If $C$ is the frontier of the triangle with vertices $z_1=0$, $z_2=3i$ and $z_3=-4$, show that $\left| \int _C (e^z- \overline z)dz \right| \leq 60$ without calculating the integral.
My attempt : I drew the sketch of $C$.
Then I wrote $\left| \int _C (e^z- \overline z)dz \right| \leq \int _C \left| (e^z- \overline z) \right| dz$.
I also wrote that $\int _C dz = \sqrt{4^2+3^3}+4+3=12$, hence I'm done if I show that $|e^z- \overline z|\leq 5$ for $z \in C$. (Correct me please if I'm wrong saying that $z \in C$, where $C$ denotes the frontier of the triangle.)
Here's where I'm stuck.
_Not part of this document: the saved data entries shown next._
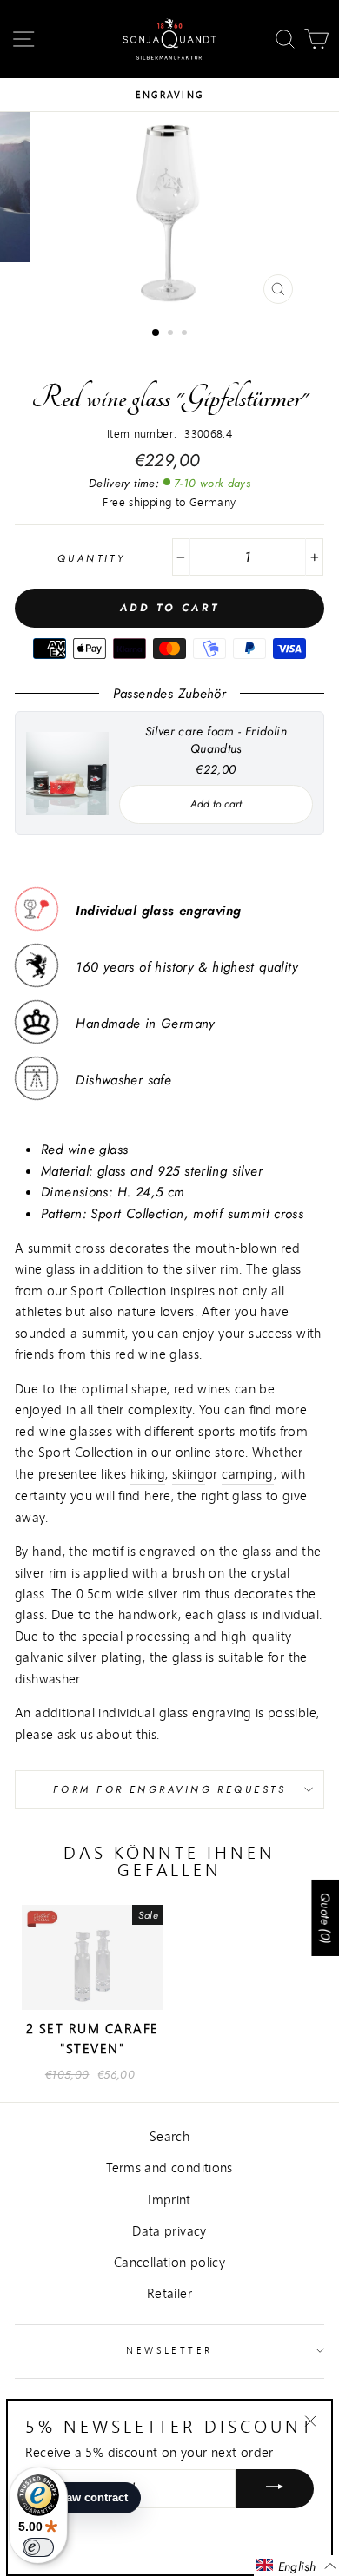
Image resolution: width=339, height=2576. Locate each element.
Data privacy (169, 2230)
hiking (147, 1473)
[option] (169, 94)
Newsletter (169, 2349)
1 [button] (156, 333)
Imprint (169, 2199)
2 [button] (172, 334)
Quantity (91, 558)
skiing (188, 1473)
I thought about calculating the image of the interior of the triangle under the transformation $z \mapsto e^z$ but I believe this is a long work. Also it wouldn't finish there. I believe I'm missing something obvious.
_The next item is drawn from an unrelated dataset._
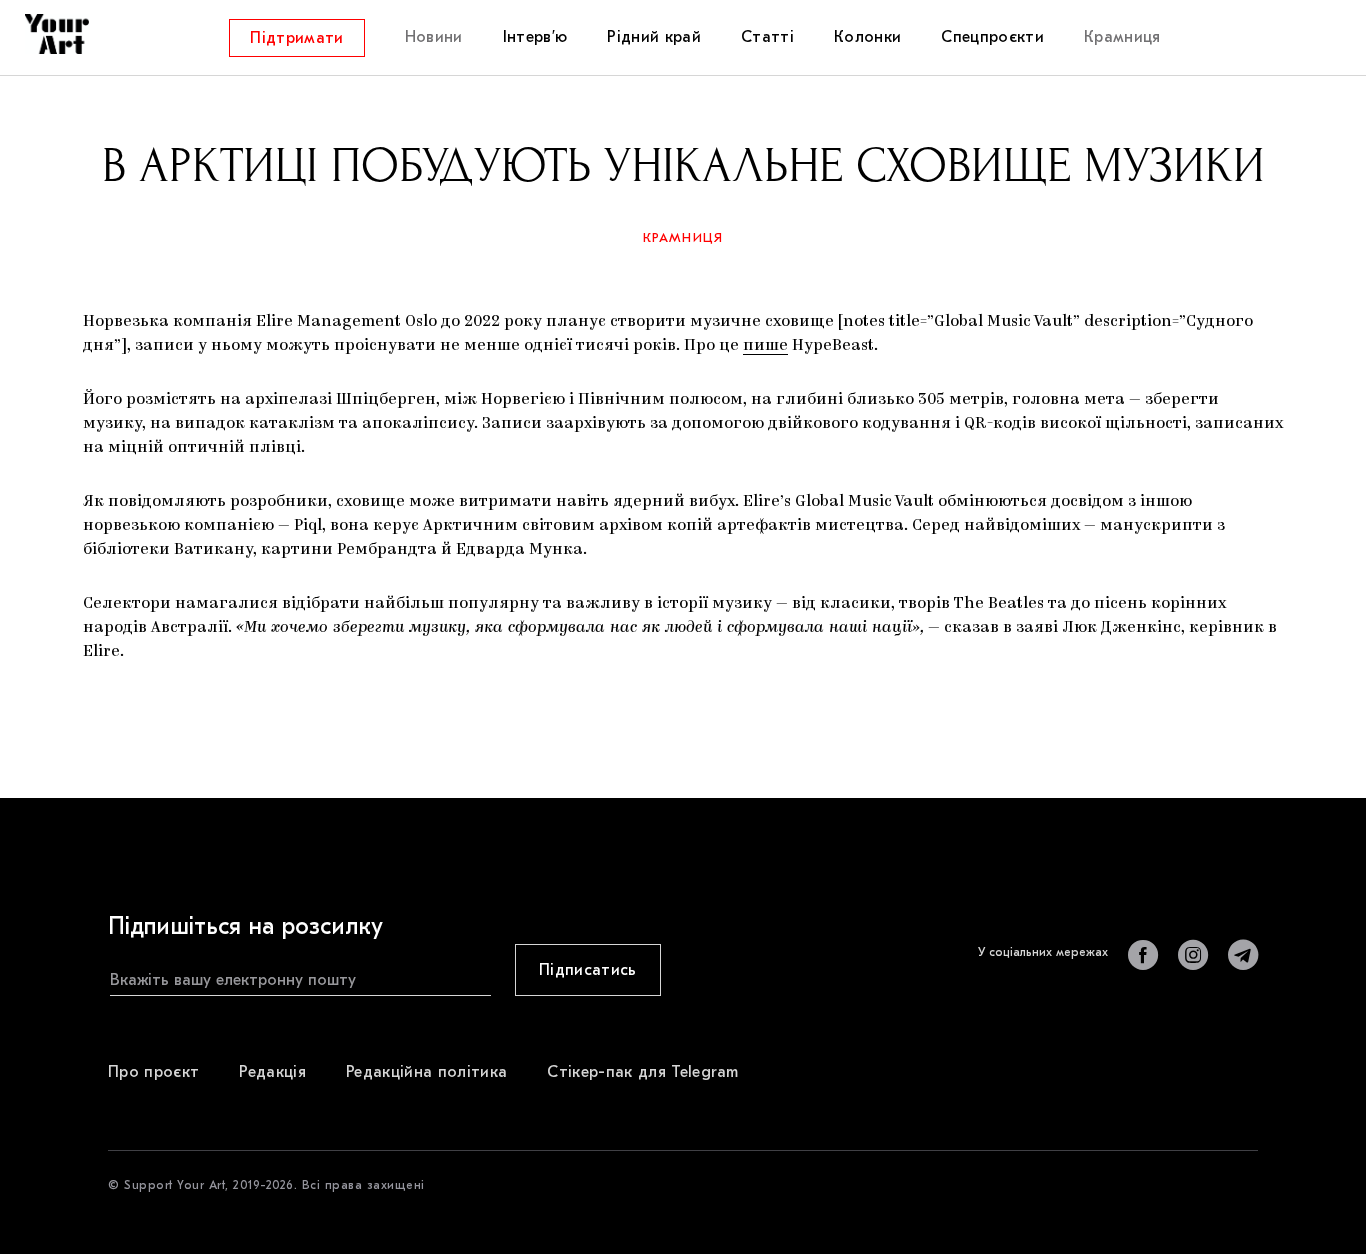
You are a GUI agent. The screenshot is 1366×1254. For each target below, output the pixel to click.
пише (765, 346)
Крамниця (683, 237)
2. Everything is fine with your idea, arbolis. Now, in order to prove that $|e^{z}-\overline z|$ is less than or equal to 5 over C, all you have to do is apply the triangle inequality. You get $|e^{z}-\overline z| \leq |e^{z}|+|z|.$ Since $|e^{z}|$ is equal to $e^{\mathrm{Re}(z)}$ and $e^{\mathrm{Re}(z)} \leq 1$ over C, you conclude that $|e^{z}-\overline z| \leq 1 + |z| \leq 1 + 4 =5.$ Done.